> [Data to use]:
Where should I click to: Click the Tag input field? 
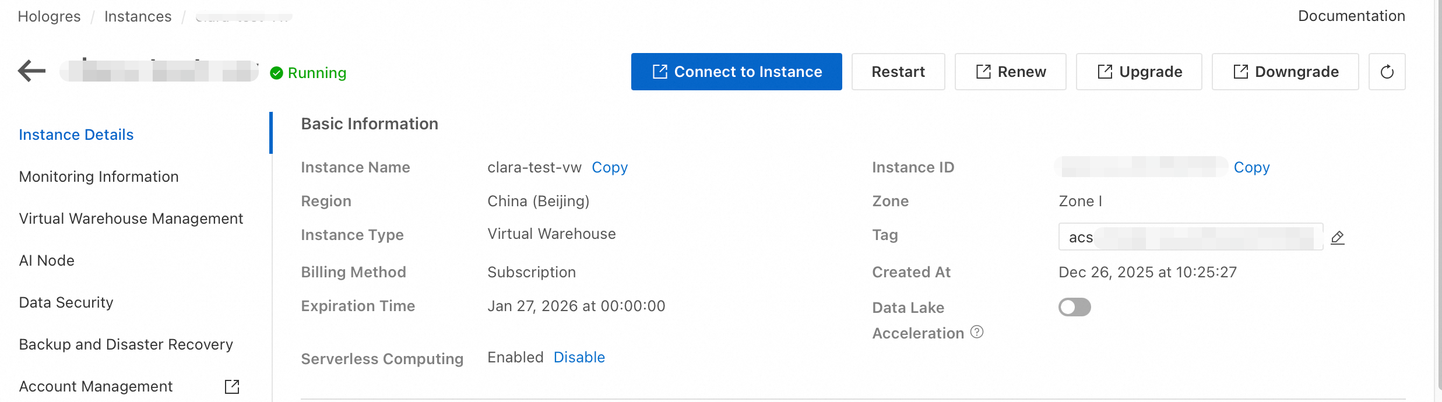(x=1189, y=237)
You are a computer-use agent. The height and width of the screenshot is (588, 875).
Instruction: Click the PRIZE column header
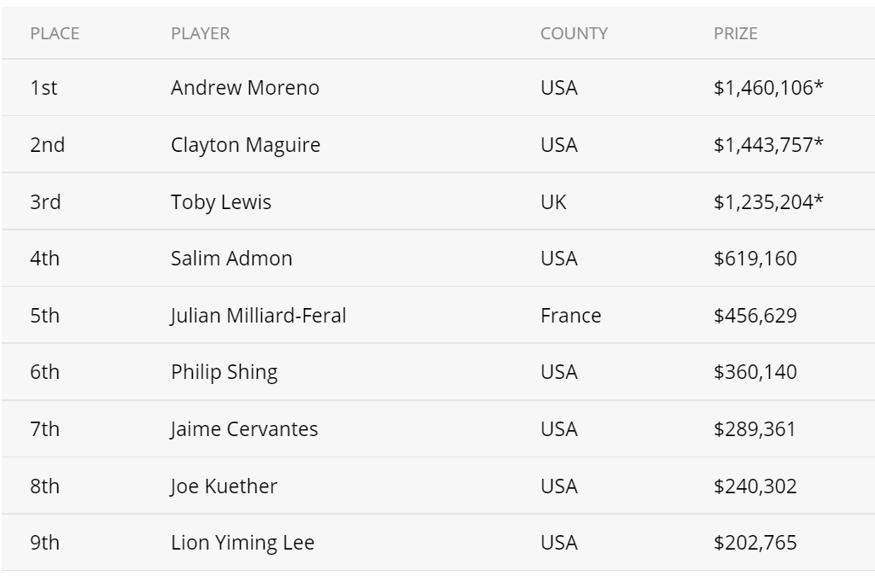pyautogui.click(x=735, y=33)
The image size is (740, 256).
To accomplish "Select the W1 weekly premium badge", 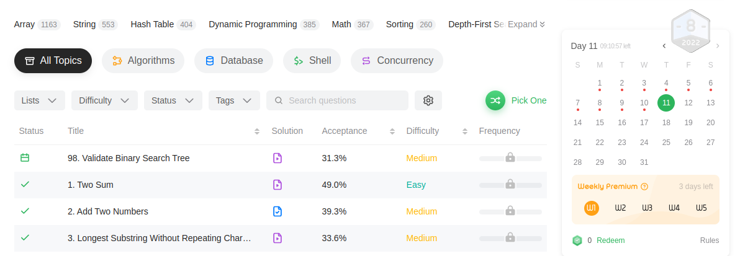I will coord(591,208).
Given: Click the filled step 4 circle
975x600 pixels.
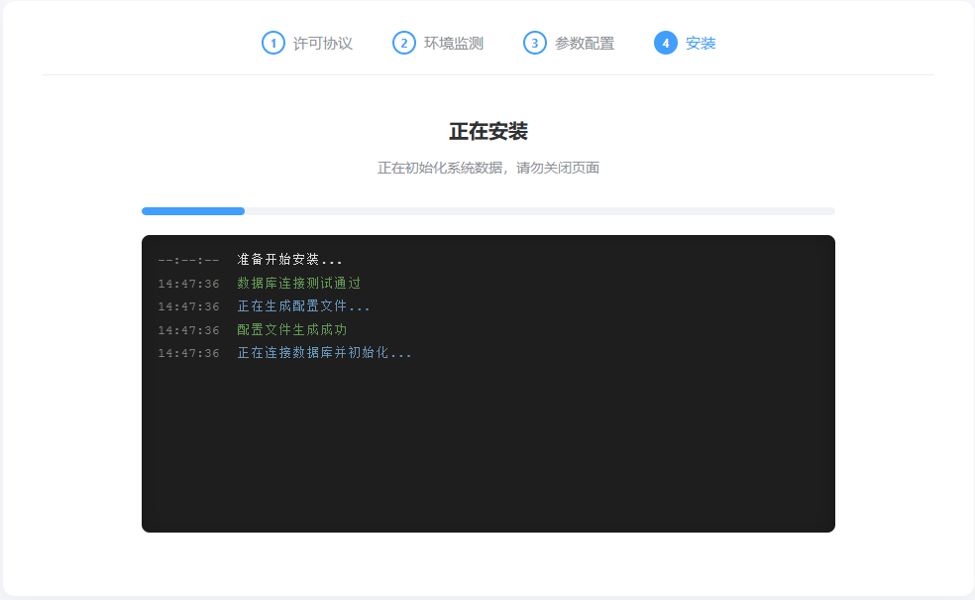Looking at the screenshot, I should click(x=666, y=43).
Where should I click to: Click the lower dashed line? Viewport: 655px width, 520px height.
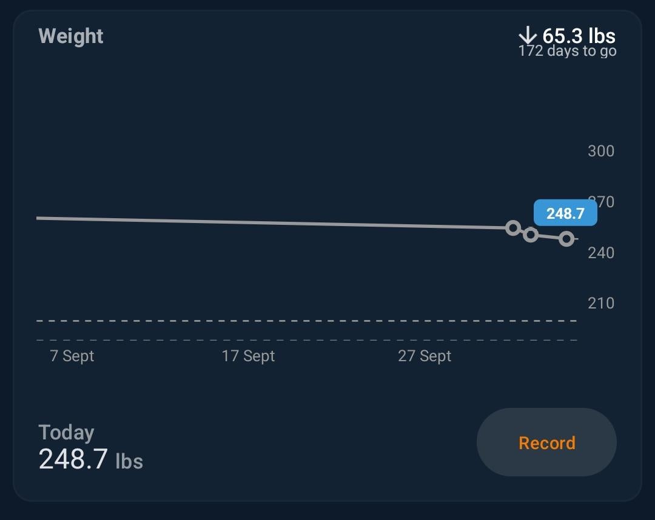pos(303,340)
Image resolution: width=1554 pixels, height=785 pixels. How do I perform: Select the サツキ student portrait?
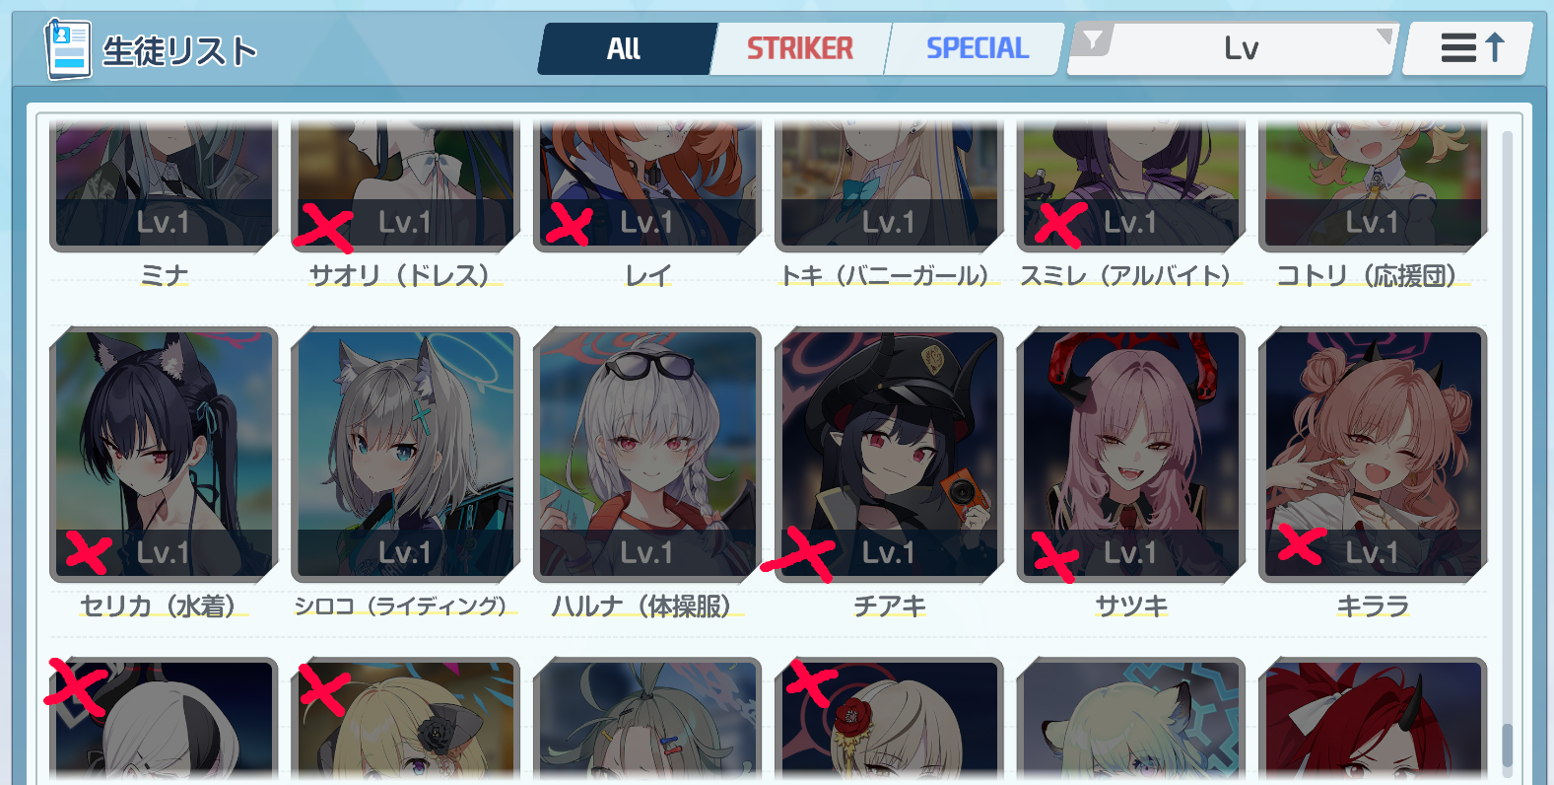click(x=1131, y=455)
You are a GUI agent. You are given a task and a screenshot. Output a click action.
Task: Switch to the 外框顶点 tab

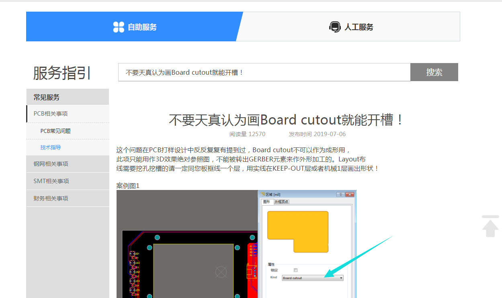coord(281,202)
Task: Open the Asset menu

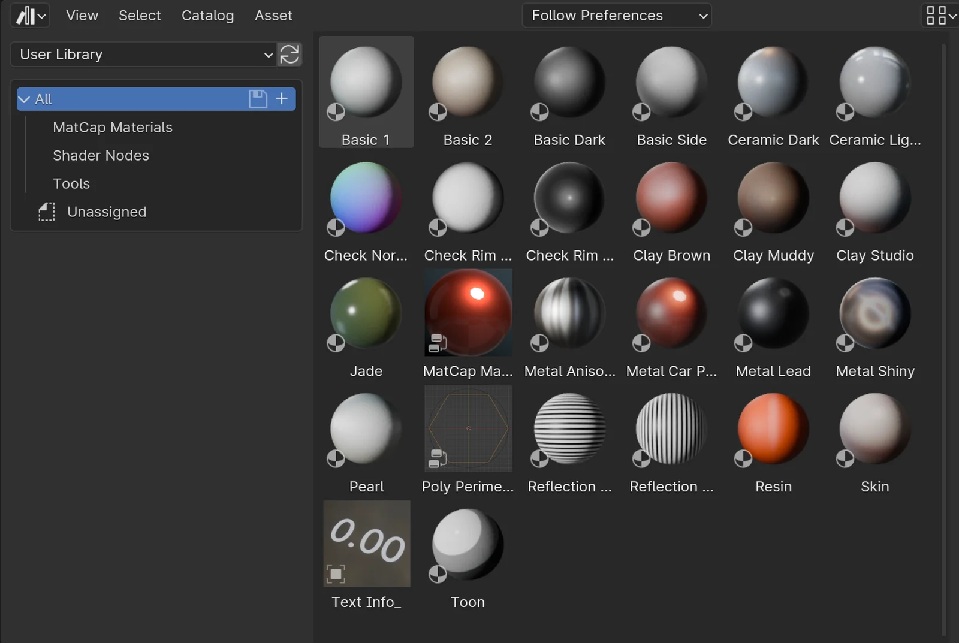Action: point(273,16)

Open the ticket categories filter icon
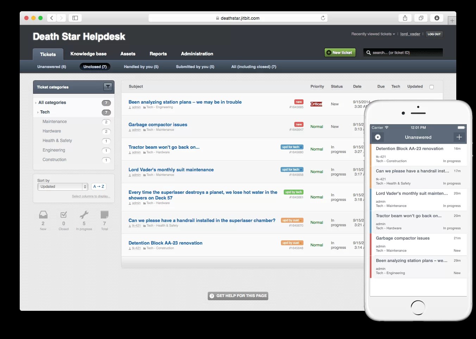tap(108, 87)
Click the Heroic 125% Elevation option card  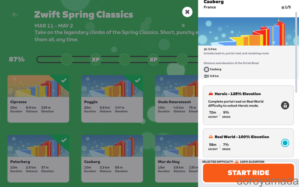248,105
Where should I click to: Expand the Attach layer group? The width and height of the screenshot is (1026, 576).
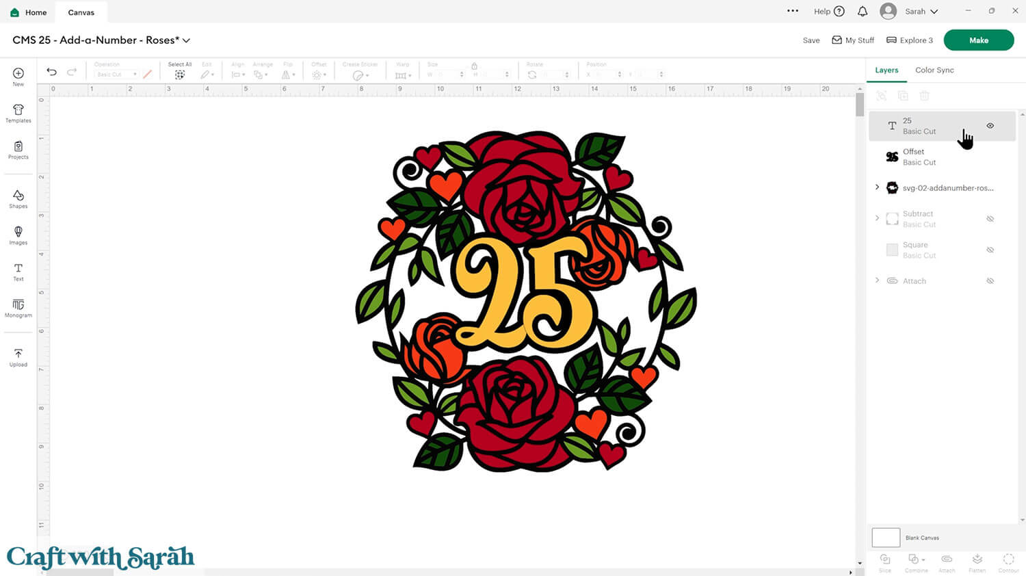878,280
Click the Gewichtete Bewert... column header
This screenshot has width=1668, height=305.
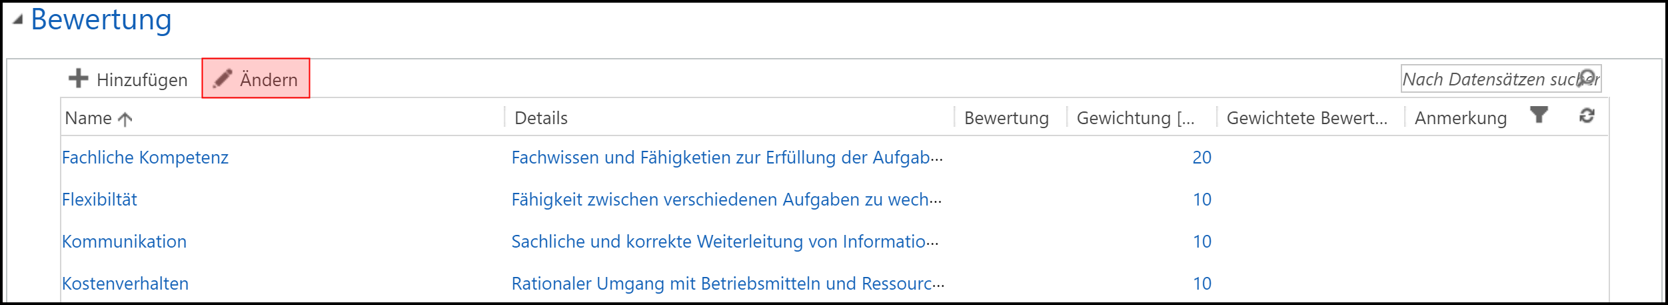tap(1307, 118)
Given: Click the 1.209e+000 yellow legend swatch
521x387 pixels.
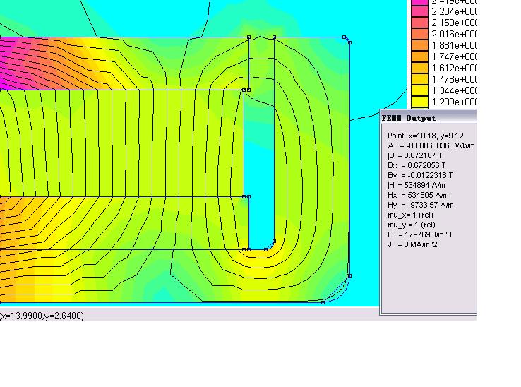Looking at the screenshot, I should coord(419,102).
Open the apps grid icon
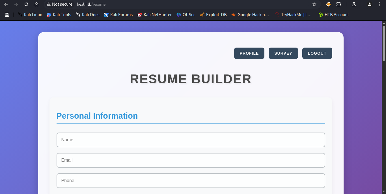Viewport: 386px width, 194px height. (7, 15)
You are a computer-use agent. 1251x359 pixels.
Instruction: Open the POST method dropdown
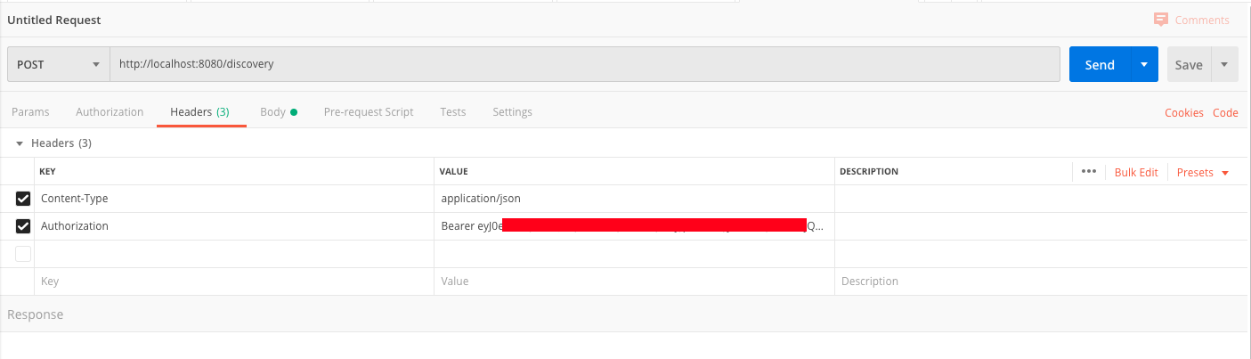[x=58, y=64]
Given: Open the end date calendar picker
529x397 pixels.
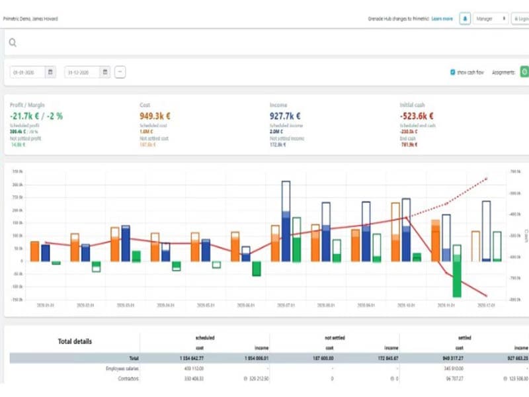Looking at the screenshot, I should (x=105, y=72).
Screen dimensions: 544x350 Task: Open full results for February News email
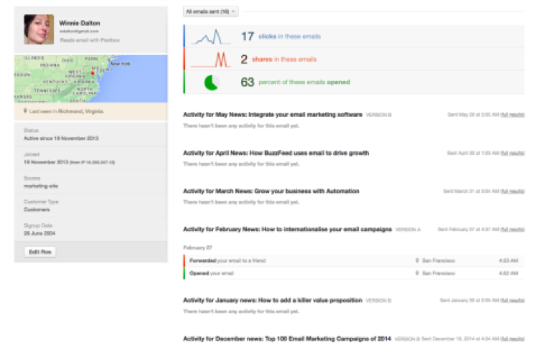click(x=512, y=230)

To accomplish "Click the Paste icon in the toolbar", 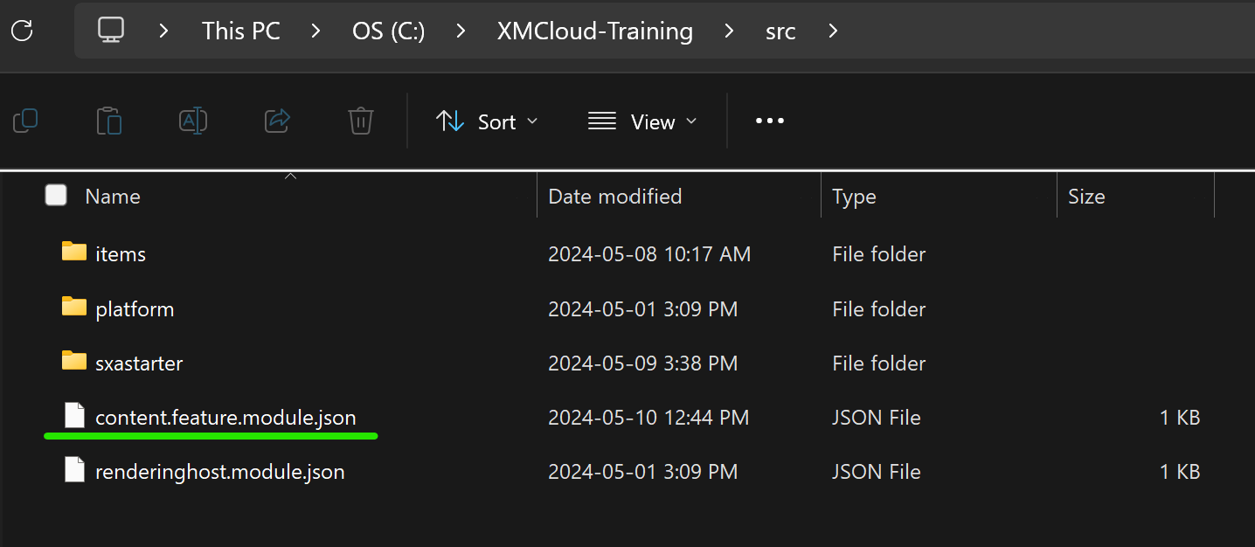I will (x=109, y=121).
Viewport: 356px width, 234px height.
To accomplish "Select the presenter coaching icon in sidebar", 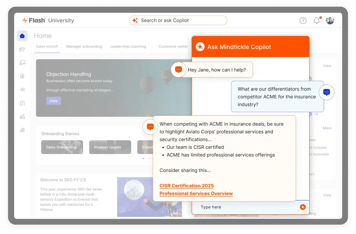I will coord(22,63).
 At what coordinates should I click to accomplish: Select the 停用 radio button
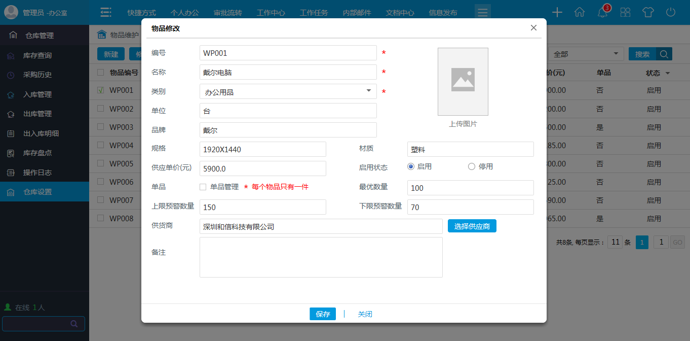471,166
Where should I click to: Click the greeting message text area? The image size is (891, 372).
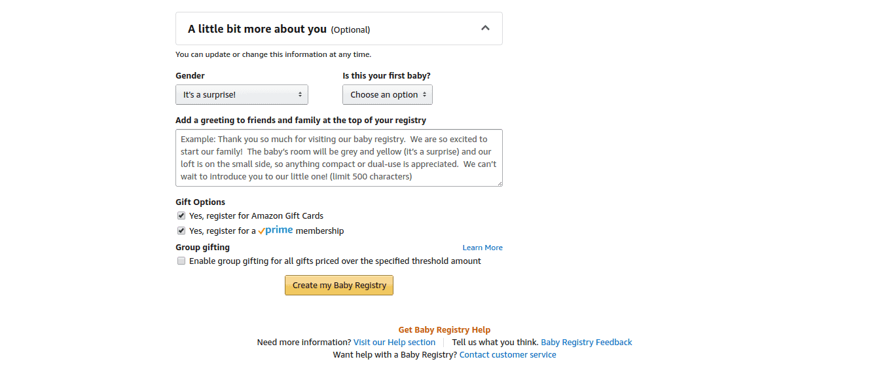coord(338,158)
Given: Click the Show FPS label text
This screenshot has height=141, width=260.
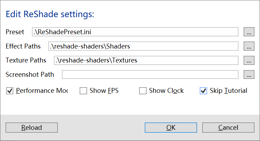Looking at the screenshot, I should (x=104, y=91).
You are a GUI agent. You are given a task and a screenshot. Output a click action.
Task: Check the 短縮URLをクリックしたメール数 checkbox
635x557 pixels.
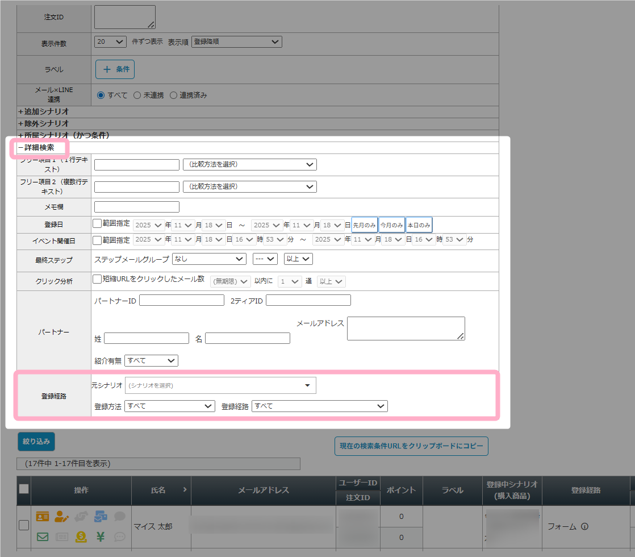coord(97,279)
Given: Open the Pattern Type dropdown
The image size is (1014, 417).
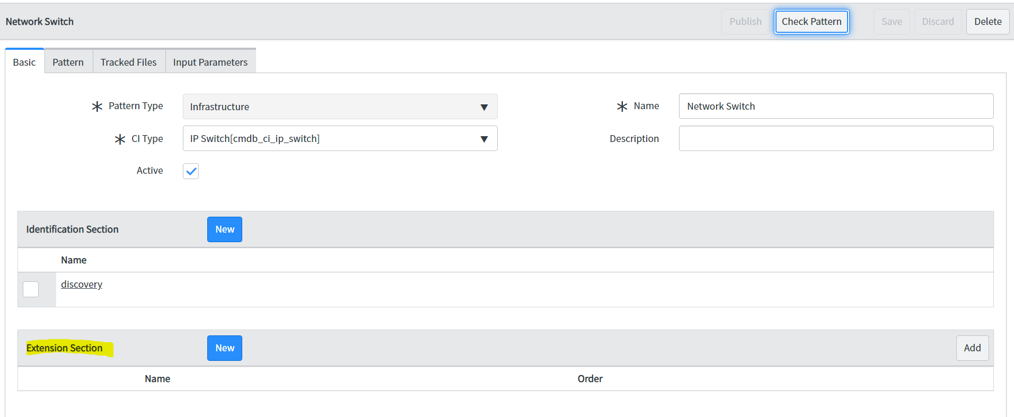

> [Task]: Scan the records above for the word "agent". Copy each line that has it.

> [Output below]:
You are a computer-use agent. The height and width of the screenshot is (588, 875).
You are a GUI agent. You are given a task and a screenshot. Output a click action.
You are a computer-use agent. 1251x359 pixels.
You are a GUI agent. You are given a task and a screenshot. Output a click action.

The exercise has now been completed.